Today – the keys to the information lock have been freely distributed to everyone with internet access.   Got something to say?  Create a video with the web cam built into your laptop.  Then upload it quickly and easily to YouTube – and a couple of hundred of other online video sharing sites while you’re at it.  Tag it and then blog about it and wait to see if it “connects” with people.

The real “magic” is that ANYONE can do this now.  Information distribution is not just the job of geeks and it’s not limited to professional journalists.  Technology has provided the tools so ANYONE can now share information – freely and easily.

There’s something about the KFTC that “connected” with people.  It is naughty (there’s no doubt an FTC fine was levied on the station)- and it’s catchy.   While it’s not telling a customer service story or creating a social media shit storm like Dave Carroll did – it’s still connecting in a powerful way.  The difference between now and then – the traditional information gatekeepers aren’t dictating the path this story is taking – the “everyman” is.

Comments

  1. says

    On the one hand, I agree, this demonstrates the power of social media. On the other hand, this is a juicy piece – so naturally became extremely viral – not so sure milder pieces of info would receive the same exposure.

  2. Kathy says

    Betsy – now you too can fling “KFTC” around at your next networking event and show how “cool” you are! 🙂

    Amelia – thanks for the view from the “other” side of the pond. Let us know if it reaches “civilization” or if it stays confined to the US.

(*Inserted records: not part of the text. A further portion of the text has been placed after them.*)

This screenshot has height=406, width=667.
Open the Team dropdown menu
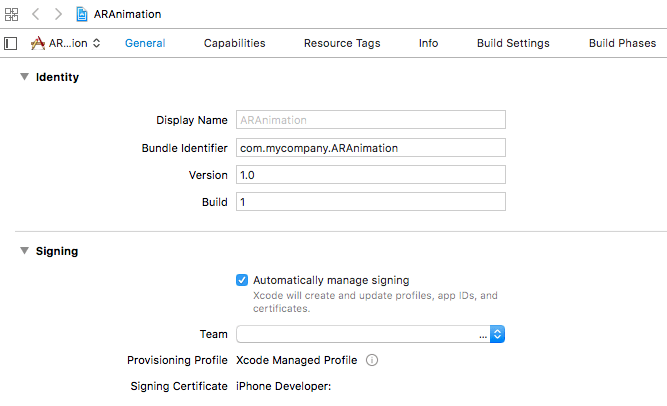click(x=496, y=334)
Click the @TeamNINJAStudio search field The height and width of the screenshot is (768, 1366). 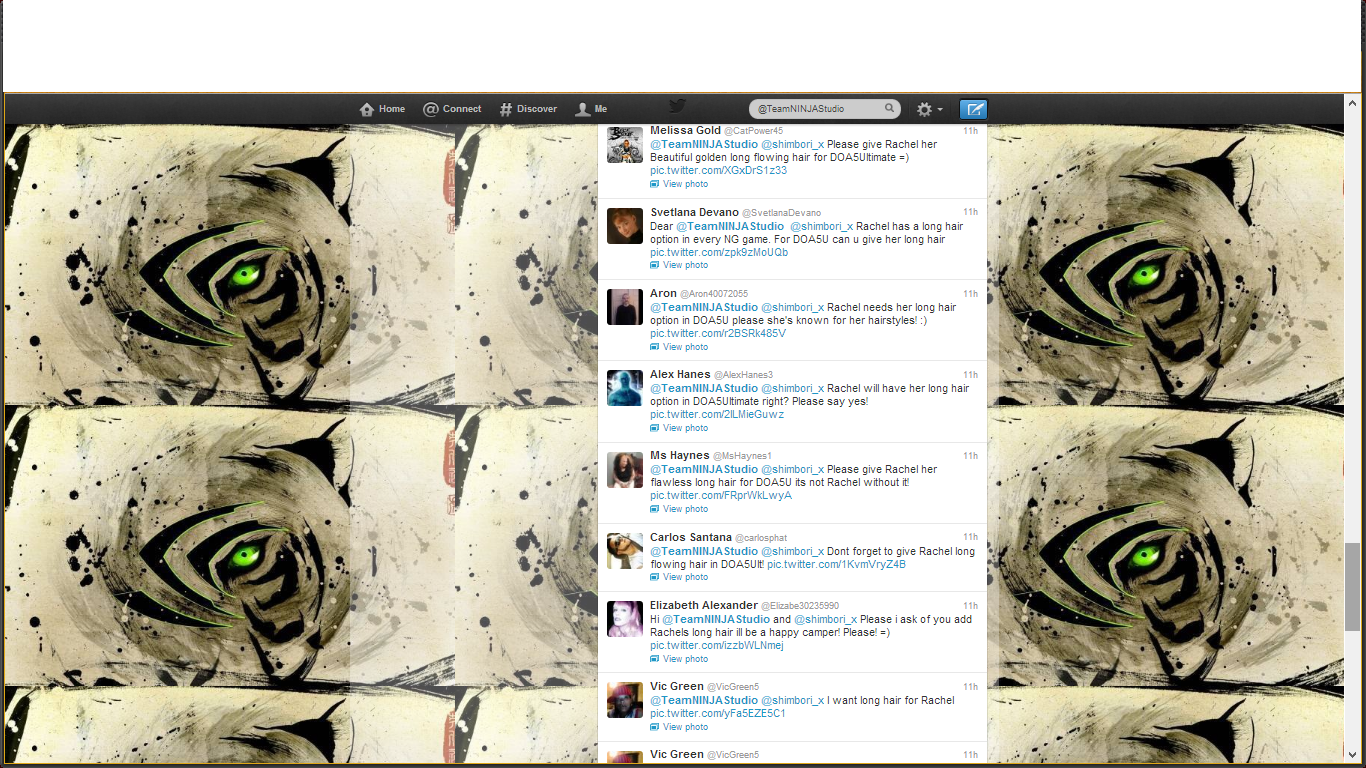815,109

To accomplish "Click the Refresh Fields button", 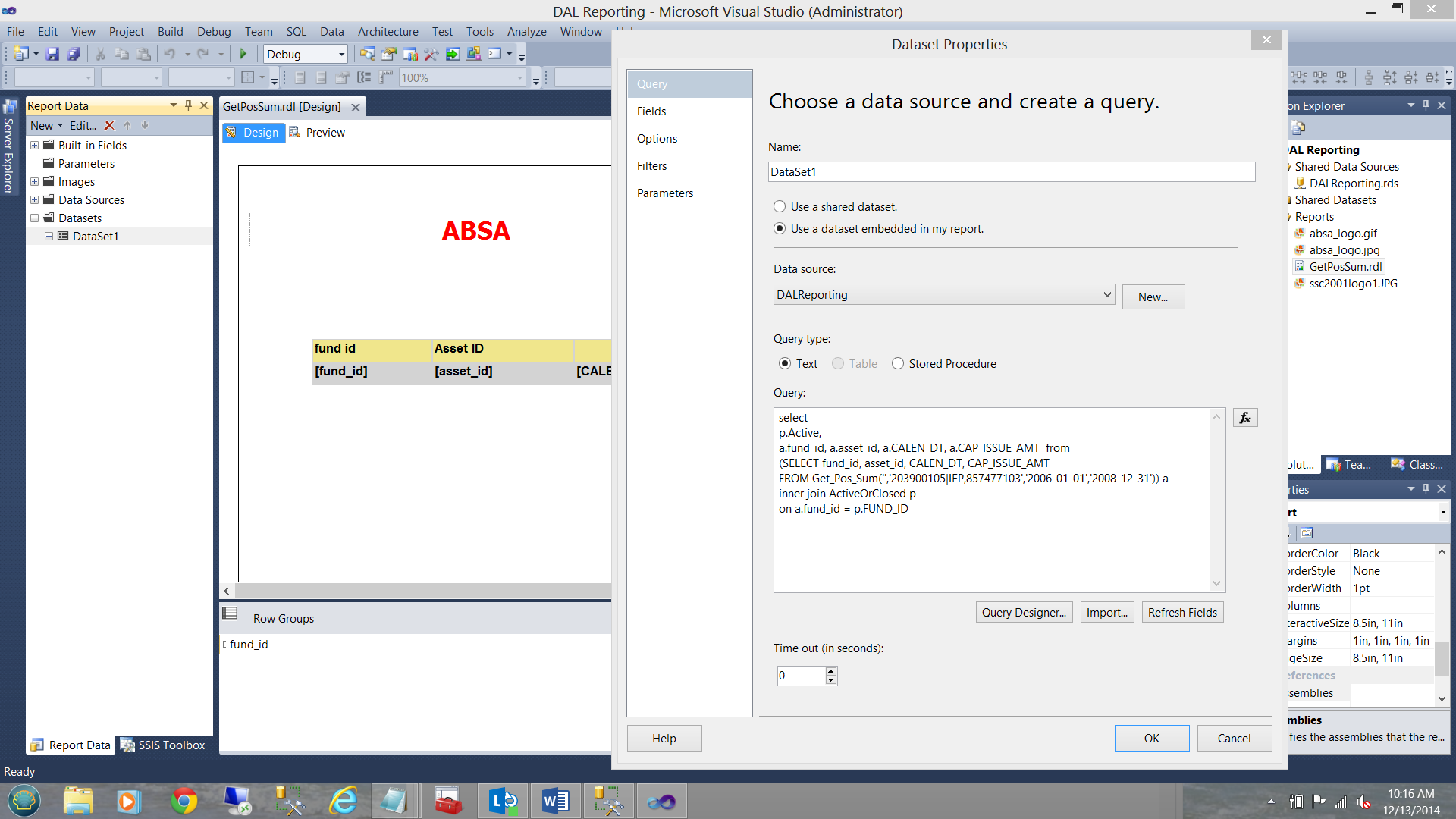I will point(1181,612).
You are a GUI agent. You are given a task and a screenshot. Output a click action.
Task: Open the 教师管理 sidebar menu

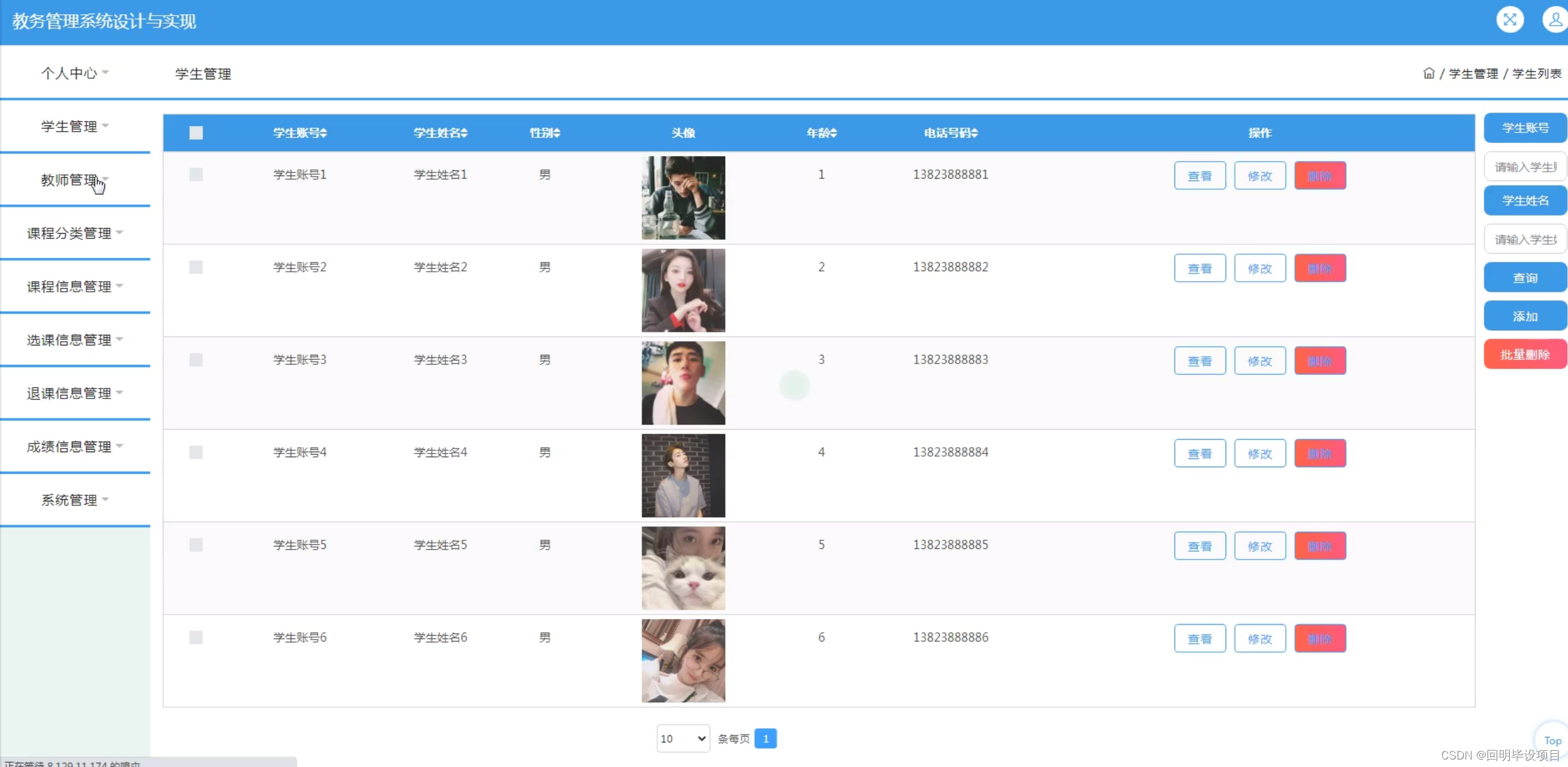point(69,180)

    Mentors – Welcome to the conversation!

    Vered – I agree that this is an “exceptionally” juicy tidbit. Less dramatic pieces so take longer to build up that head of steam. However, it does a GREAT job of illustrating how social media’s ease of use is changing the way information travels.

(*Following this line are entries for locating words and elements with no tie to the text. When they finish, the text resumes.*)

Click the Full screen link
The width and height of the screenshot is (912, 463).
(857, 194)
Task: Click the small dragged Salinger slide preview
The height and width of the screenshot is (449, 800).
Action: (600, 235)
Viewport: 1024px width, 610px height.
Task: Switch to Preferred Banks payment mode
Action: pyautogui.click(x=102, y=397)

    Jannie – yes, the look on the co-anchor’s face is priceless! It’s like she’s the only one who realized what just happened!!

  3. says

    Hi Kathy,

    I find it amazing how stuff can travel so fast on social media sites. Just last night I was “watching Twitter” trying to get news on the tsunami and as fast as I could read, new tweets were coming in. It wasn’t until hours later they carried the same news on TV.
    .-= Barbara Swafford´s last blog ..SEO and Blogging – Keeping It Simple =-.

  4. Kathy says

    Twitter’s claim to fame is spreading news instantaneously. The speed of the dissemination of information is probably the most important aspect of social media. I learned about Micheal Jackson’s death via Facebook of all places – hours before it was confirmed by the “traditional” media.

  5. Tom says

    First time visiting this blog, really interesting stuff about Anastos. It seems ironically funny to me that the ‘FTC’ would penalize the broadcaster of the ‘KFTC’ phrase. While I actually think it would be the FCC that levied a fine, the FTC makes for a better story. And I’m sure there’s a place for KFC in there too. What is PETA’s stand on all of this? Poor chicken! Have you ever been called a chicken? Don’t admit it here, we might get the idea Ernie Anastos was talking about you. Gotta run, think my chicken is calling.

  6. Kathy says

    Tom – I think you’re right – I think it should be the FTC. I’m guilty of “repeating” the reporting error. Good thing I don’t call myself a journalist in ANY sense of the word! 🙂

    Too funny about PETA – I’m sure they’ll be in there swinging as well once they catch wind of this!